CS267 Spring 2021 Practice Midterm
For the midterm I would suggest you:
- Know how to do (by heart) all the practice problems.
-
Go over your notes at least three times. Second and third time try to see how much you can remember from the first time.
-
Go over the homework problems.
-
Try to create your own problems similar to the ones I have given and solve them.
-
If you want to study in groups, at this point you are ready to quiz each other.
The practice midterm is below. Here are some facts about the actual midterm:
- It is open book, open notes, open internet, however, you are not allowed to discuss problems on the midterm with classmates or other people until after the midterm submission period is over.
- It will be posted by the start of class time on the midterm day as one of the links on the side of the class homepage.
- You submit the midterm for grading using the same mechanism as to submit homeworks.
- It is designed to take an 1h15m, however, you can submit it up until midnight on the day it is posted.
- Some problems will be dependent on some personal information about you such as your ID, and you will not receive credit if you don't make use of this information correctly.
- One problem will be off the practice midterm.
Practice Problems
On practice midterm day, please post your problem solutions to the Practice Midterm Thread.
- Define the following IR terms and give an example: (a) the Probability Ranking Principle, (b) specificity, (c) exhaustivity, and (d) novelty.
- Pick your favorite (family-friendly) limerick.
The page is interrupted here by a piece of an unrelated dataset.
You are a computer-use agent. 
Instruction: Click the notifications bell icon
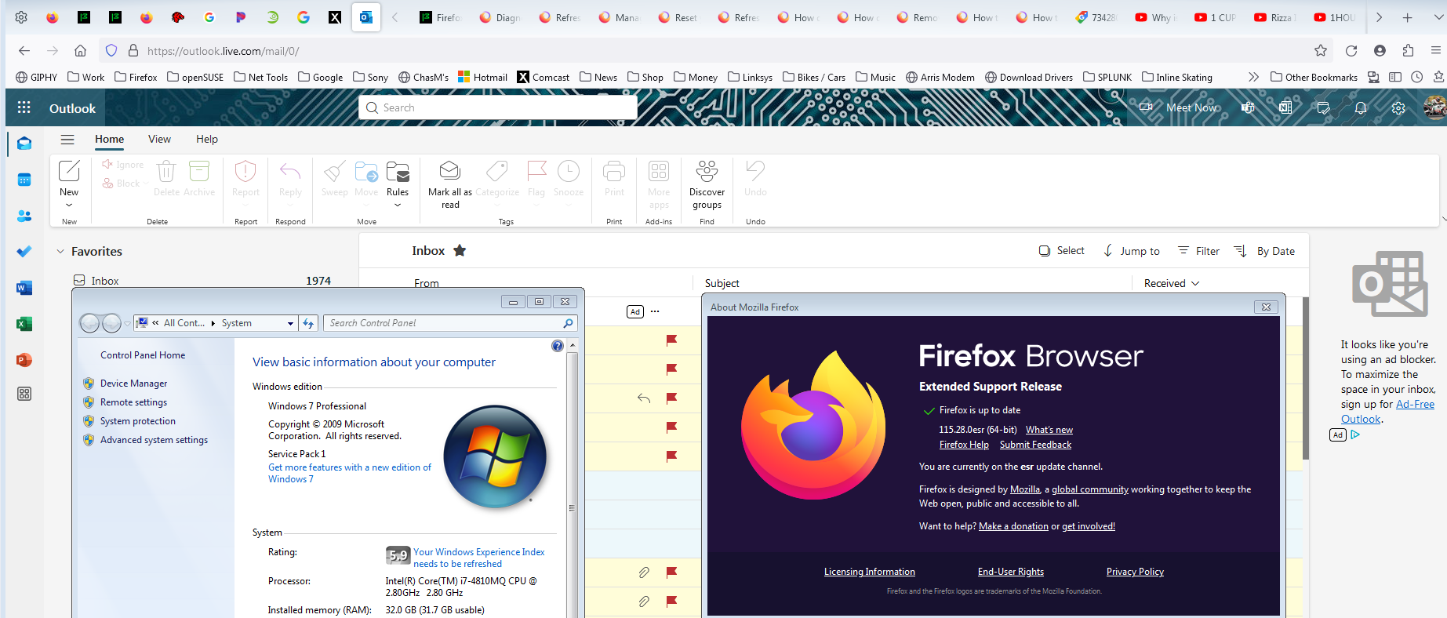(1361, 108)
Give the probability of each term in this limerick according to a first order language model. Compute the MLE of the
second line.
- Consider the "As I was going to St Ives ..." riddle, explain how the nextPhrase algorithm would work on inputs: nextPhrase("had", "seven", 10). As there are variants to the riddle, tell me which one you are using as you go through the solution.
- Suggest a data structure that could be used to implement an inverted index in PHP, and give a working code snippet to show how to implement first($t), last($t) from our inverted index ADT.
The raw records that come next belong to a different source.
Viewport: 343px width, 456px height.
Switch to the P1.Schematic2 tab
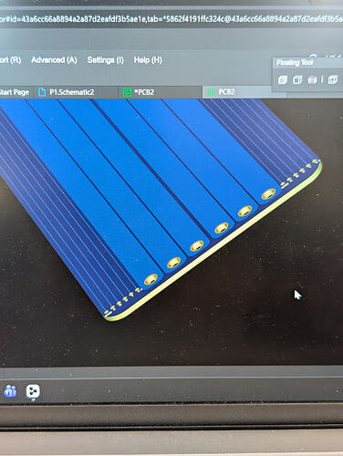coord(71,92)
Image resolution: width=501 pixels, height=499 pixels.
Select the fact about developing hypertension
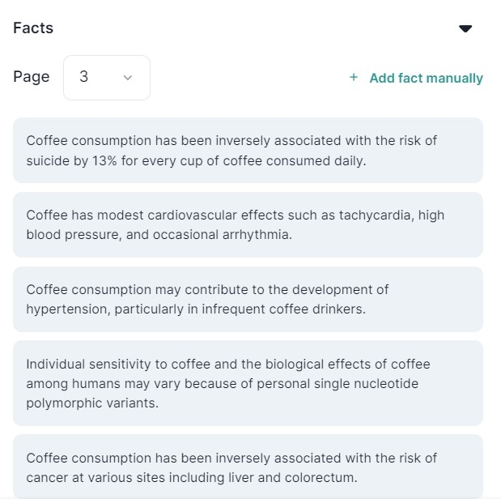(248, 299)
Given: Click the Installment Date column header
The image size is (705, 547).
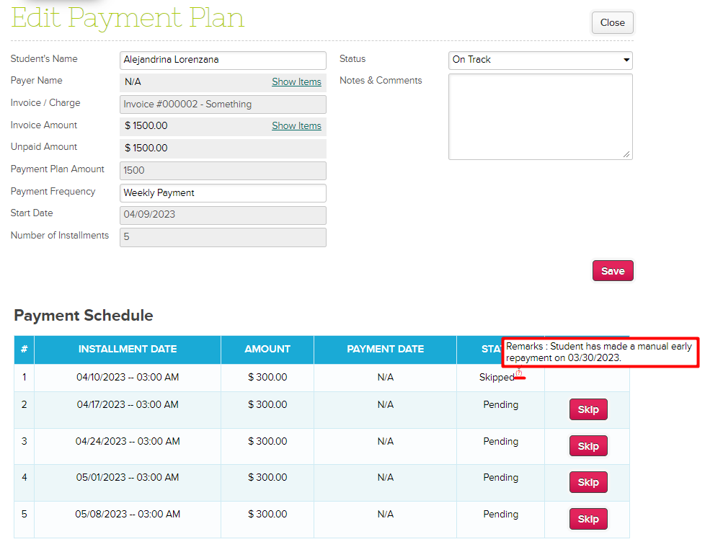Looking at the screenshot, I should [128, 350].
- Give pseudo-code for an galloping search implementation of prev(t, pos), where prev is from out inverted index ADT.
- Define the following terms (1pt each): (a) docid index, (b) frequency index, (c) positional index, and (d) schema-independent index.
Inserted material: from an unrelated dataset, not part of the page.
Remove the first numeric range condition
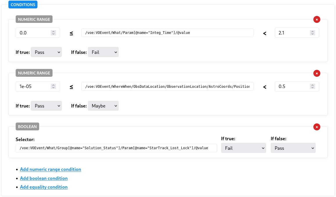This screenshot has height=197, width=336. (x=317, y=19)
- In the following two documents fill in the blank with your home town and your favorite holiday respectively. (1) When I was little, I don't recall space aliens visiting ____. (2) Maybe the space aliens were waiting for ____. Assume we are using the vector space model with TF-IDF scores for the components. Compute the TF-IDF vectors for each document. Compute their cosine similarity.
- Give the nextSolution algorithm from class for positive boolean queries. Show how it would work on a concrete corpus and query.
- Suppose `n=3` what would be the character `n`-grams for the word toast? (1pt) What is stopping? (1pt) What is stemming (1pt)? Give an example of the kinds of rules used by a Porter stemmer.
- Briefly explain and give example of the following (1pt each): (a) sort-based dictionary, (b) per-term index, (c) move-to-front heuristic, (d) merge based index construction.
|